Stipendi in Regione tagliati solo a metà. C’è il caso rimborsi

Dal mese di marzo tutti i consiglieri regionali guadagneranno più del presidente Sergio Chiamparino. È l’effetto paradossale del taglio agli stipendi dei politici operato a gennaio dalla Regione. E che nei giorni scorsi avrebbe dovuto prendere forma con la consegna delle prime buste paga dopo la riduzione, quelle di febbraio. Una sforbiciata in effetti c’è stata, perché il salario medio è sceso di mille euro a testa, ma per un ritardo di comunicazione fra le strutture – così spiegano in piazza Castello – entrerà pienamente in vigore soltanto con i prossimi cedolini.

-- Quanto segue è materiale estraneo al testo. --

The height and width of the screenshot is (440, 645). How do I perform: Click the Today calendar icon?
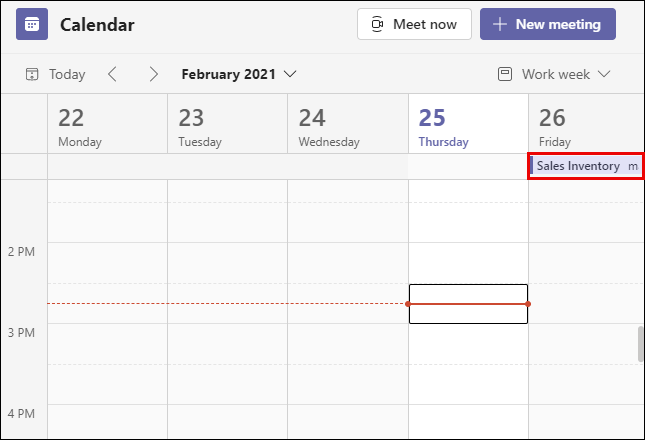(32, 74)
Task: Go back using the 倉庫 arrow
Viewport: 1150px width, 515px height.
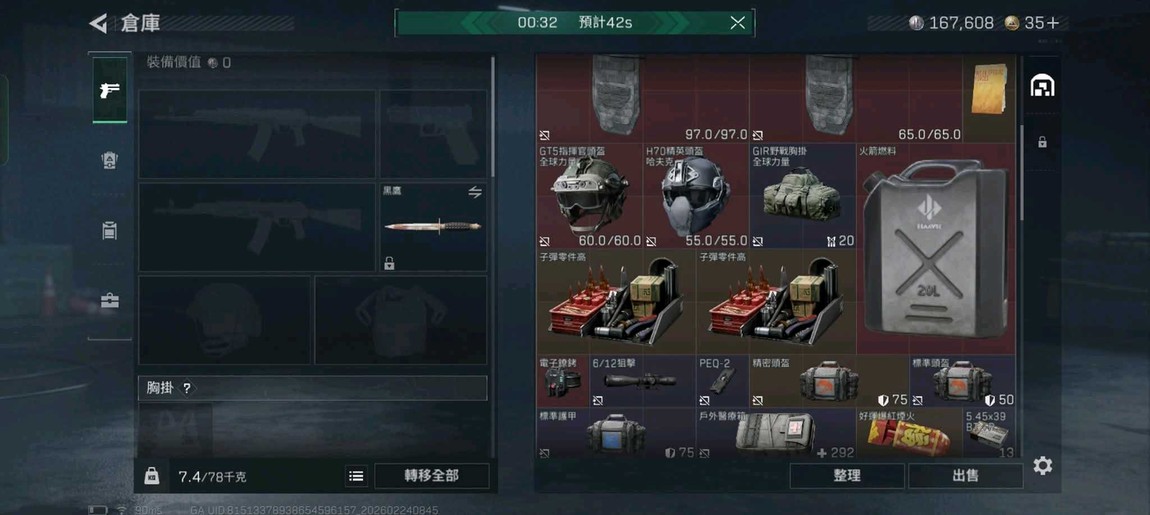Action: 98,23
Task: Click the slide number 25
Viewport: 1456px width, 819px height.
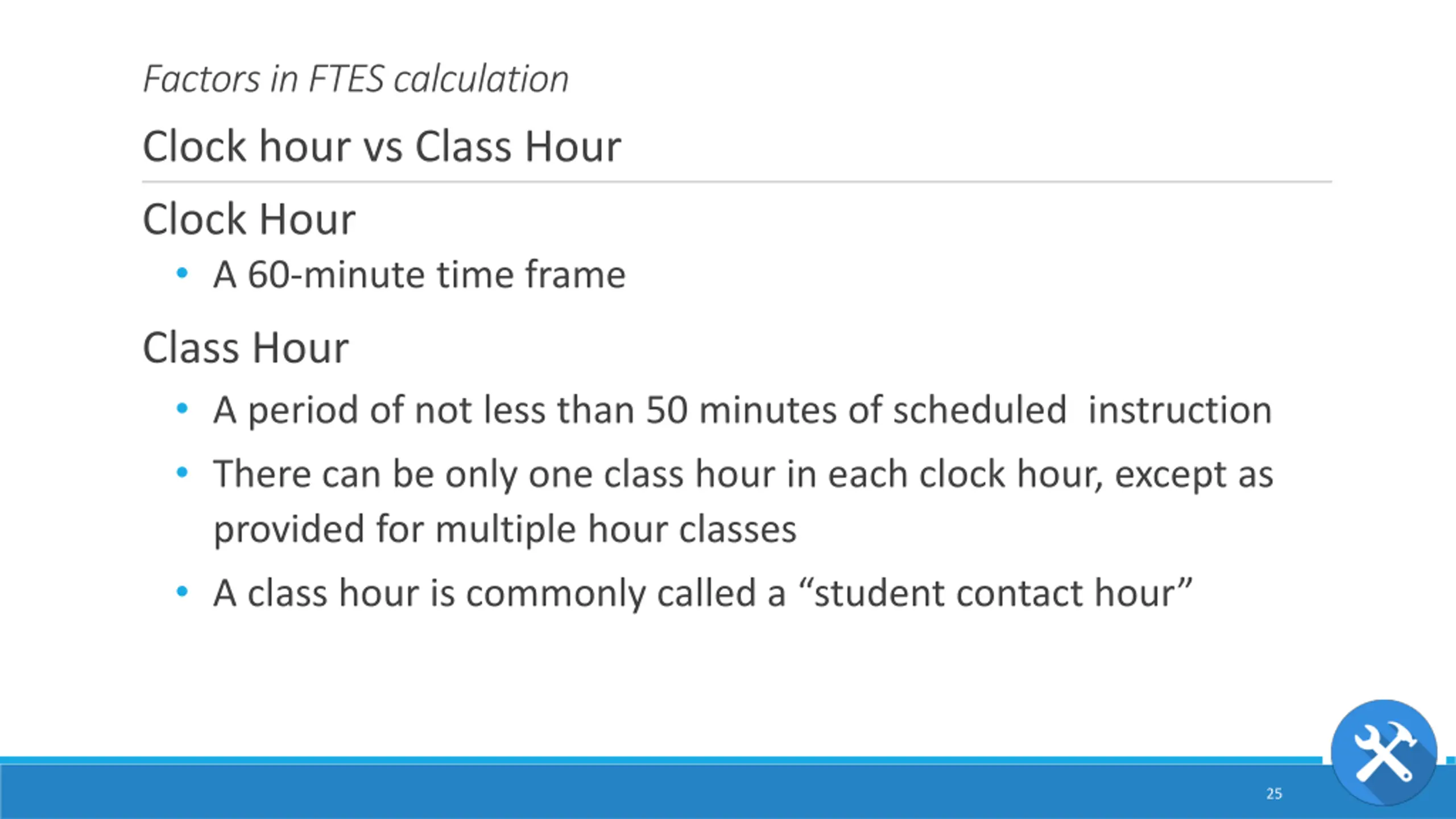Action: click(x=1274, y=793)
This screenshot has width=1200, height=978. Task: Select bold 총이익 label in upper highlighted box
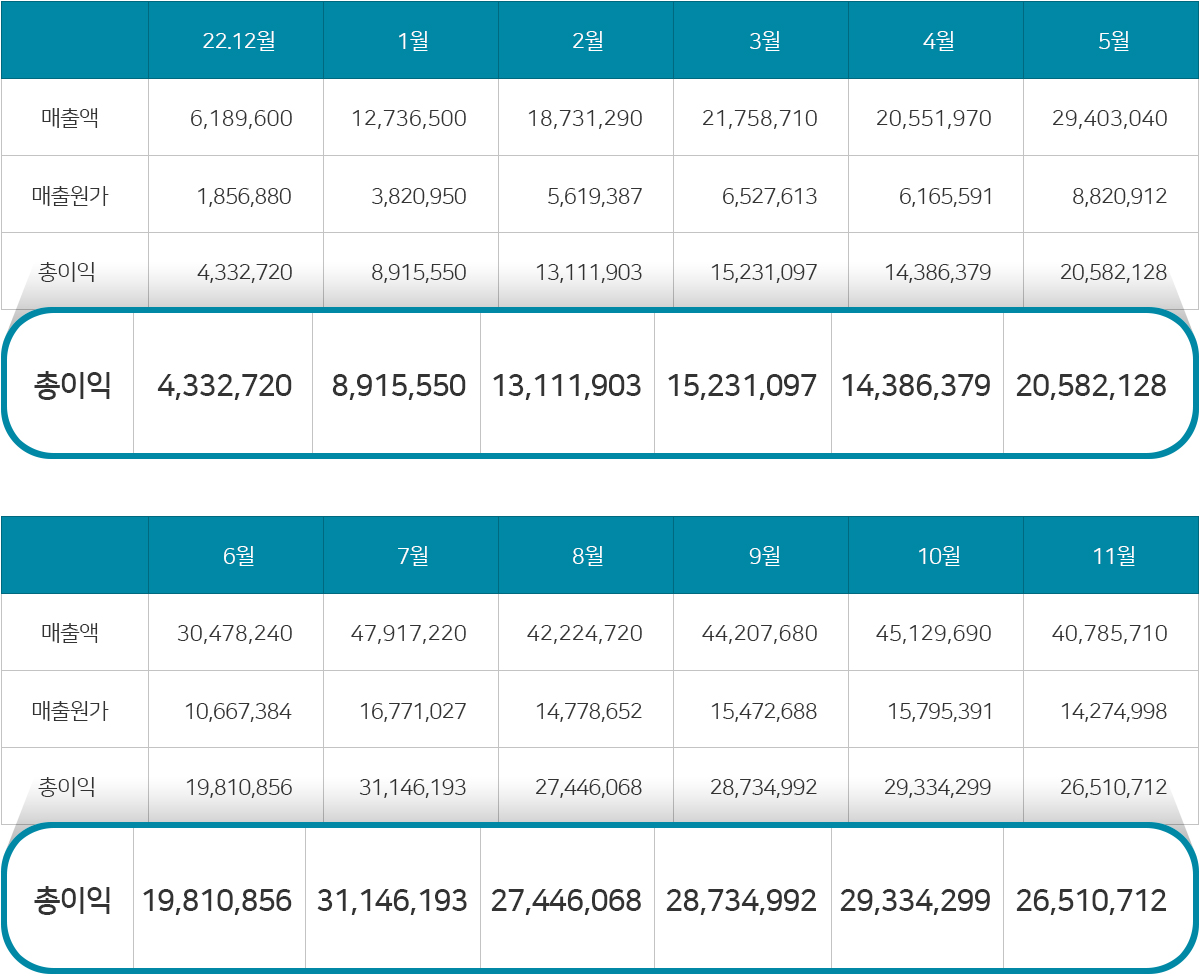72,386
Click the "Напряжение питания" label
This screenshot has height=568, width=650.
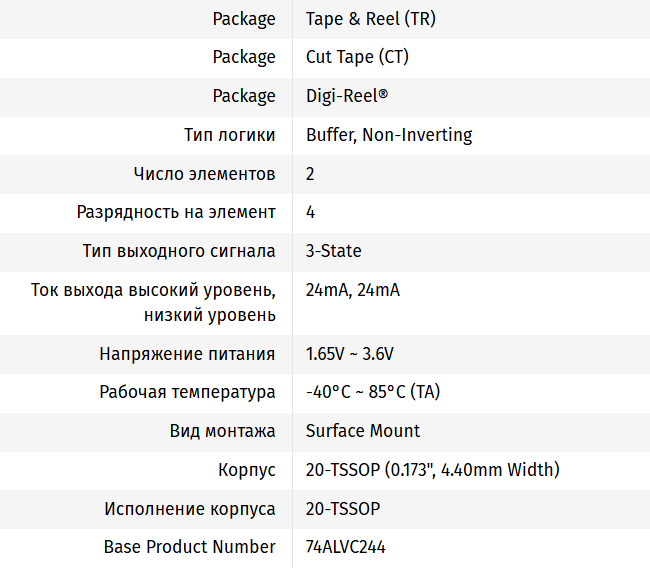coord(187,354)
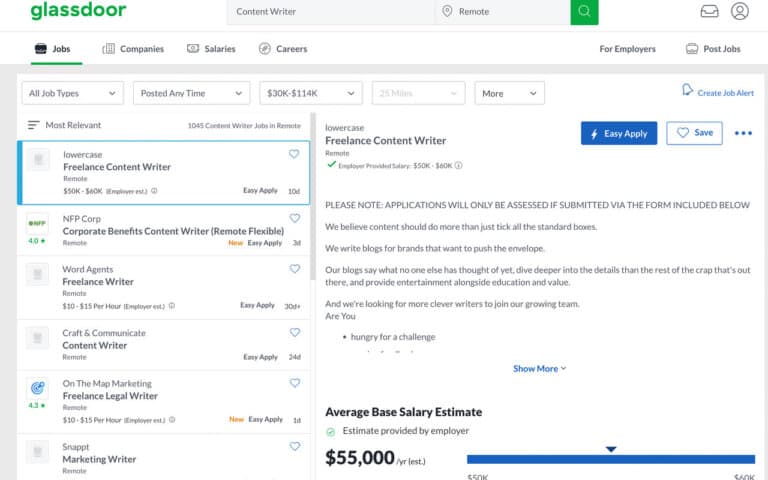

Vediamo i numeri: a gennaio i nostri politici, 54 fra consiglieri e assessori, si erano portati a casa un’indennità complessiva di 8mila euro, per l’esattezza una media di 8.067 netti a testa, considerando gli 8.423 dei membri della Giunta e i 7.966 di quelli di Palazzo Lascaris. Guardando le buste paga di febbraio, bisogna togliere all’incirca mille euro a tutti. La media stavolta è di 7.072 euro, sommando i 7.345 dell’esecutivo e i 6.994 di via Alfieri.